→ **Your objective**
All lines holding the word "title" are to be copied from the records beneath.

BEGIN Dataset records

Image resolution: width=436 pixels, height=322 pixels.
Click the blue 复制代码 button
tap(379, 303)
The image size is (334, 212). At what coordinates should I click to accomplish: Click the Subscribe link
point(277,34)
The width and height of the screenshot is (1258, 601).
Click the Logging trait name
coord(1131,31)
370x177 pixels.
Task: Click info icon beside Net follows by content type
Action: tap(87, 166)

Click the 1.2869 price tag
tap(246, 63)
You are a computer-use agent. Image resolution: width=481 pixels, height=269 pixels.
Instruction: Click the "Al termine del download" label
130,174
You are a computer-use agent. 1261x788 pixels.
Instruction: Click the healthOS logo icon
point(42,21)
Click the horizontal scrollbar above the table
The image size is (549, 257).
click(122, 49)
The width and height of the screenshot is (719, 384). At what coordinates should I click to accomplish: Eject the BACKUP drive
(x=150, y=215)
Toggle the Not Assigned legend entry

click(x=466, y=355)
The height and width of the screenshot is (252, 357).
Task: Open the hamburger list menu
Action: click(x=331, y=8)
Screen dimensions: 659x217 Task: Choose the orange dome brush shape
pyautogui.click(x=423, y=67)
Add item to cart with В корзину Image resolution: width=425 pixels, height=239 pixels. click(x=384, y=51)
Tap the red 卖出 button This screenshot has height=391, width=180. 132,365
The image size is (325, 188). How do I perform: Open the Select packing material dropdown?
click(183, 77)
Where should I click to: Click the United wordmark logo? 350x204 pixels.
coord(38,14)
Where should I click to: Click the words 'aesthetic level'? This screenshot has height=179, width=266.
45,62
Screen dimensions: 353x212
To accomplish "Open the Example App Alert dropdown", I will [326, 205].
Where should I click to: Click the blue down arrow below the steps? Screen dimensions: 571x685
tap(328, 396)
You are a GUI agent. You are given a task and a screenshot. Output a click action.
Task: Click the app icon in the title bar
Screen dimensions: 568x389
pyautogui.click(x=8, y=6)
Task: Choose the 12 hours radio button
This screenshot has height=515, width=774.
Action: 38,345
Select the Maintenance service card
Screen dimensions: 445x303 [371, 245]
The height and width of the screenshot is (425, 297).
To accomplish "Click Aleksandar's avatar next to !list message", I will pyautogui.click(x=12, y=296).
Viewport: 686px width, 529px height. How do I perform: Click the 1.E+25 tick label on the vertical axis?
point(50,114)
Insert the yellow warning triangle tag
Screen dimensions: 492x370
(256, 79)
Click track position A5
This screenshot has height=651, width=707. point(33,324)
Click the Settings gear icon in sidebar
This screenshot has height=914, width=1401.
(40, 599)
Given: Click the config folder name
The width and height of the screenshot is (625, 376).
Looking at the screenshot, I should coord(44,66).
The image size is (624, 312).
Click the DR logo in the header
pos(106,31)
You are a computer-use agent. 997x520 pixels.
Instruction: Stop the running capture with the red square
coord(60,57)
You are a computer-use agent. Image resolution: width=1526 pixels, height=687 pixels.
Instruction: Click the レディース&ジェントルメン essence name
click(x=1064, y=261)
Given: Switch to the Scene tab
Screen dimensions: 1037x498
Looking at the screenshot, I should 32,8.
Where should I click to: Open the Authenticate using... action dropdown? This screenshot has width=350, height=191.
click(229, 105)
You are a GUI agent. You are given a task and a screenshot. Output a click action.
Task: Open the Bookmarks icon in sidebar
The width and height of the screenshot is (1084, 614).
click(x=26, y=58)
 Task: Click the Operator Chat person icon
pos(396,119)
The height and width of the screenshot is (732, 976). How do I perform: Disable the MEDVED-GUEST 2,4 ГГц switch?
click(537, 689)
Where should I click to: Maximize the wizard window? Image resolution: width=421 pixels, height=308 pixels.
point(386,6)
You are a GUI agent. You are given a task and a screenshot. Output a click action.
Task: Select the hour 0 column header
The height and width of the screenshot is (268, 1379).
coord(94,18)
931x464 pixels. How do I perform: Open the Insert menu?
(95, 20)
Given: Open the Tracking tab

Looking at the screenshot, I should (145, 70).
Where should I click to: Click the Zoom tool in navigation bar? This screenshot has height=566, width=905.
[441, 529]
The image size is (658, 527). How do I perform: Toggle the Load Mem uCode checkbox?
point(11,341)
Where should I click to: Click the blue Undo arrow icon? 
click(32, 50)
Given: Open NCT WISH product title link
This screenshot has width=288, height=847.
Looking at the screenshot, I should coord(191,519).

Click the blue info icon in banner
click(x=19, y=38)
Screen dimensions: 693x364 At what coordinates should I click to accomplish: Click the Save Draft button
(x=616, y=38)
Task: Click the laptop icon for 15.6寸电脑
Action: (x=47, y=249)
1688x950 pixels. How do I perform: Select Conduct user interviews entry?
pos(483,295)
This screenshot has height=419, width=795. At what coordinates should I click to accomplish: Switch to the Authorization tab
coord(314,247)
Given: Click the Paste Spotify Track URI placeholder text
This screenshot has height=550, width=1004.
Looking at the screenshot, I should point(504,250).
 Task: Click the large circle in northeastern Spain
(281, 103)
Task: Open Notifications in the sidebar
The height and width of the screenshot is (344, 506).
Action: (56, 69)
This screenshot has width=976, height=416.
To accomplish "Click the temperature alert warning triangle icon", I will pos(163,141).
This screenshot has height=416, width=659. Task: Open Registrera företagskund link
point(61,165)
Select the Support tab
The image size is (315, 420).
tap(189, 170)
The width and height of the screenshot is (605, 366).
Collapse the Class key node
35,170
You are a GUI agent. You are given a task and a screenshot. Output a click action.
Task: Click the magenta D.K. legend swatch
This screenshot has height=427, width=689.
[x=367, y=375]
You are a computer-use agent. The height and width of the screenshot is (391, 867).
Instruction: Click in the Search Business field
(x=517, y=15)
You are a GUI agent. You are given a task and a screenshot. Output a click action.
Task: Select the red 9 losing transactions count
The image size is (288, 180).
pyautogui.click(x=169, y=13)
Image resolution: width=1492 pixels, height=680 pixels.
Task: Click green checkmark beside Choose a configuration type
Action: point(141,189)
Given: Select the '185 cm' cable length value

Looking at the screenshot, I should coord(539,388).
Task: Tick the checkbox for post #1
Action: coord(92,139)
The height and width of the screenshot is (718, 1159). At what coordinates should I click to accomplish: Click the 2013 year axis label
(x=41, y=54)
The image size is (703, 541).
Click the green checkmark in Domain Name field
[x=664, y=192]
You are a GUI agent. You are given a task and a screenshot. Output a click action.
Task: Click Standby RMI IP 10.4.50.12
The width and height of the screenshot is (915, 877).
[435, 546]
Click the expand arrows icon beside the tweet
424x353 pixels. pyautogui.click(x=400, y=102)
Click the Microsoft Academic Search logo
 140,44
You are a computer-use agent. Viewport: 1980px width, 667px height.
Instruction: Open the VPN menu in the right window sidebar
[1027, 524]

END Dataset records

→ **Answer to the problem**
Task: Click the app icon in the title bar
Given: Open NCT WISH product title link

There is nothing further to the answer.